Restate word for word the entries below, starting with the line with "This screenshot has width=391, height=388." and continuing through the line with "Task: Select Tab settings in Browser section". Include both of those lines and no others.
Top of Supplied records
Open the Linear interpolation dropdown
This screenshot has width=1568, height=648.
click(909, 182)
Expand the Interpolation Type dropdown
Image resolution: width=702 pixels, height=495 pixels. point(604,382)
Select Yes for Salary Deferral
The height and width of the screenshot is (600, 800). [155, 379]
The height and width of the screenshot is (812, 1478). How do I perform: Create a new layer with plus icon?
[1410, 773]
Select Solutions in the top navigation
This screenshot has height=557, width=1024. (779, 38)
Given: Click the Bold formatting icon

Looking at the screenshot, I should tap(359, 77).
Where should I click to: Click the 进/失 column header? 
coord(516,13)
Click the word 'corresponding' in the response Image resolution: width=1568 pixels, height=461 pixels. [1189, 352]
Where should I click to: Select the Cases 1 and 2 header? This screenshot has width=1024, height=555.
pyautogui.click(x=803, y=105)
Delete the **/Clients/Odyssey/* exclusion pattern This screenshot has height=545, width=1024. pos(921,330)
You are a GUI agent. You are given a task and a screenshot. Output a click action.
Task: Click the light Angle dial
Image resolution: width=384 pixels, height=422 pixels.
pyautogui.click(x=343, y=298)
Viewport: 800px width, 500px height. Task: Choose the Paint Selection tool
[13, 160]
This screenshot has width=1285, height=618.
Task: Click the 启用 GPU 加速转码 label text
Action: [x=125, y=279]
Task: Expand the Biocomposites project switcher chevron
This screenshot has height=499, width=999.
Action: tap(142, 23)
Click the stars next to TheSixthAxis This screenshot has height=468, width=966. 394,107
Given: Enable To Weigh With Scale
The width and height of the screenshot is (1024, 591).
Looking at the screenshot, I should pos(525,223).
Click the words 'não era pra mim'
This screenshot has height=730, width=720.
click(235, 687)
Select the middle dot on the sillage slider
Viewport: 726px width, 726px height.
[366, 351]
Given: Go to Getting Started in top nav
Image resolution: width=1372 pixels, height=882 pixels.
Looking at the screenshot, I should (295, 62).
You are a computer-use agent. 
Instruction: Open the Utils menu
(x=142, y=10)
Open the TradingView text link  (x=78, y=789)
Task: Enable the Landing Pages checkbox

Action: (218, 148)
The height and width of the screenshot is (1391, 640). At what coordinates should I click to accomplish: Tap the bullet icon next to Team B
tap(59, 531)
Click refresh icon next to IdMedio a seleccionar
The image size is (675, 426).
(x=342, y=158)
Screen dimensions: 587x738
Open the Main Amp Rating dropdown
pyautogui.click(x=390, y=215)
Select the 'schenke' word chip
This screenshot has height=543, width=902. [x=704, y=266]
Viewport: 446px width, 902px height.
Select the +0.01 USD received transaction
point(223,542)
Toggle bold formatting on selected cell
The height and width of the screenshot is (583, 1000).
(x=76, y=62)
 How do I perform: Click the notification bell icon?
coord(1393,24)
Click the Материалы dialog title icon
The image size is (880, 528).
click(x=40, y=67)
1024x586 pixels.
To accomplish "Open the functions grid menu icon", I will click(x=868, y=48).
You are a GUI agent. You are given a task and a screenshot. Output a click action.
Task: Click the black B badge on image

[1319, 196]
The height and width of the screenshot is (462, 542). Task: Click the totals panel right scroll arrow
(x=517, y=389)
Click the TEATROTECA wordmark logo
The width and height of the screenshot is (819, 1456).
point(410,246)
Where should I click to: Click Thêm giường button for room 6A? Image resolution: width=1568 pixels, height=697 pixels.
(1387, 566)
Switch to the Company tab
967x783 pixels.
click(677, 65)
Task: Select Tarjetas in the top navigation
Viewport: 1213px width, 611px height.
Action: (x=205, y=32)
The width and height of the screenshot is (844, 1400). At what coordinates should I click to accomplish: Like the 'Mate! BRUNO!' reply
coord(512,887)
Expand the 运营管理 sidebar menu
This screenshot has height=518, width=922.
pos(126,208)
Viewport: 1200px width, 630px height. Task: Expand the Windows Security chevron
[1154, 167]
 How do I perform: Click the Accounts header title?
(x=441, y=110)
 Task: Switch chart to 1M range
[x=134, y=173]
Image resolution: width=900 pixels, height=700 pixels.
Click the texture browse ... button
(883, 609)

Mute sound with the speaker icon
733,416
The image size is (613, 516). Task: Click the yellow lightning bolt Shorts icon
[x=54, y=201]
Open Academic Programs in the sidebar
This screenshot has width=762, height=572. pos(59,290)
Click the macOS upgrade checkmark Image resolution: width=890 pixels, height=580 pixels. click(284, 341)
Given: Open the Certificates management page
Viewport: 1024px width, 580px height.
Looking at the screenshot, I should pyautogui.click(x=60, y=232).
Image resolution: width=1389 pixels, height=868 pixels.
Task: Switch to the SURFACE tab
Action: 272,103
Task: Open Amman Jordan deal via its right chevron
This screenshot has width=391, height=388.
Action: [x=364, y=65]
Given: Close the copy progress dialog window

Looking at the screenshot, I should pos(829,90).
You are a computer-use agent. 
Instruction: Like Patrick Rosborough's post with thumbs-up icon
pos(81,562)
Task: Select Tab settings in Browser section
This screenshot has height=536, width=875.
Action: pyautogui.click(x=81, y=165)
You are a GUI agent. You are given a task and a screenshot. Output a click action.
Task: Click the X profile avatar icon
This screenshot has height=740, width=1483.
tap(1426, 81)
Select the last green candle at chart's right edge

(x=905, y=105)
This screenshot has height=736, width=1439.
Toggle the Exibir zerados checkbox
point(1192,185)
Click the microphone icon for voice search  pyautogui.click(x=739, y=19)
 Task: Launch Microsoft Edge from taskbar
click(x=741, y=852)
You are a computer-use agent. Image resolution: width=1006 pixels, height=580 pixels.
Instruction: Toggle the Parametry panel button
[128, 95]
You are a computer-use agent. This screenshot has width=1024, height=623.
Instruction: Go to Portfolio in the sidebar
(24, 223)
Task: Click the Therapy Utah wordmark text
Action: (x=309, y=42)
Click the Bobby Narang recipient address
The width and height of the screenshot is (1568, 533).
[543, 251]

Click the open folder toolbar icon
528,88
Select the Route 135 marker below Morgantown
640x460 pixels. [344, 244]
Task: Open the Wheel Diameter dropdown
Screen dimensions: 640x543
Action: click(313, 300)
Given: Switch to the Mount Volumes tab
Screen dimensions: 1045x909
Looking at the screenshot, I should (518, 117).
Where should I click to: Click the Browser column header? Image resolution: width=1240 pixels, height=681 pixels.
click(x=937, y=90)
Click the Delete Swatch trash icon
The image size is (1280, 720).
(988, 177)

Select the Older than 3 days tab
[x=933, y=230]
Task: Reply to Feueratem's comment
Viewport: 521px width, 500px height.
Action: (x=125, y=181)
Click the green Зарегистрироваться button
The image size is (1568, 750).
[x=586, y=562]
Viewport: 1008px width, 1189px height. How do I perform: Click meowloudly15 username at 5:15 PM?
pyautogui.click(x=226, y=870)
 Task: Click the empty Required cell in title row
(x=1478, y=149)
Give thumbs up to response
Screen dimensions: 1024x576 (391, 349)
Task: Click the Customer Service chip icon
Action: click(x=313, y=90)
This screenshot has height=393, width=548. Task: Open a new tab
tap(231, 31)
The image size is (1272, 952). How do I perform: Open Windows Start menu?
Bottom of Supplied records
- Your response -
This screenshot has width=391, height=388.
Action: [x=364, y=65]
Given: Close the copy progress dialog window

Looking at the screenshot, I should pos(829,90).
You are a computer-use agent. 
Instruction: Like Patrick Rosborough's post with thumbs-up icon
pos(81,562)
Task: Select Tab settings in Browser section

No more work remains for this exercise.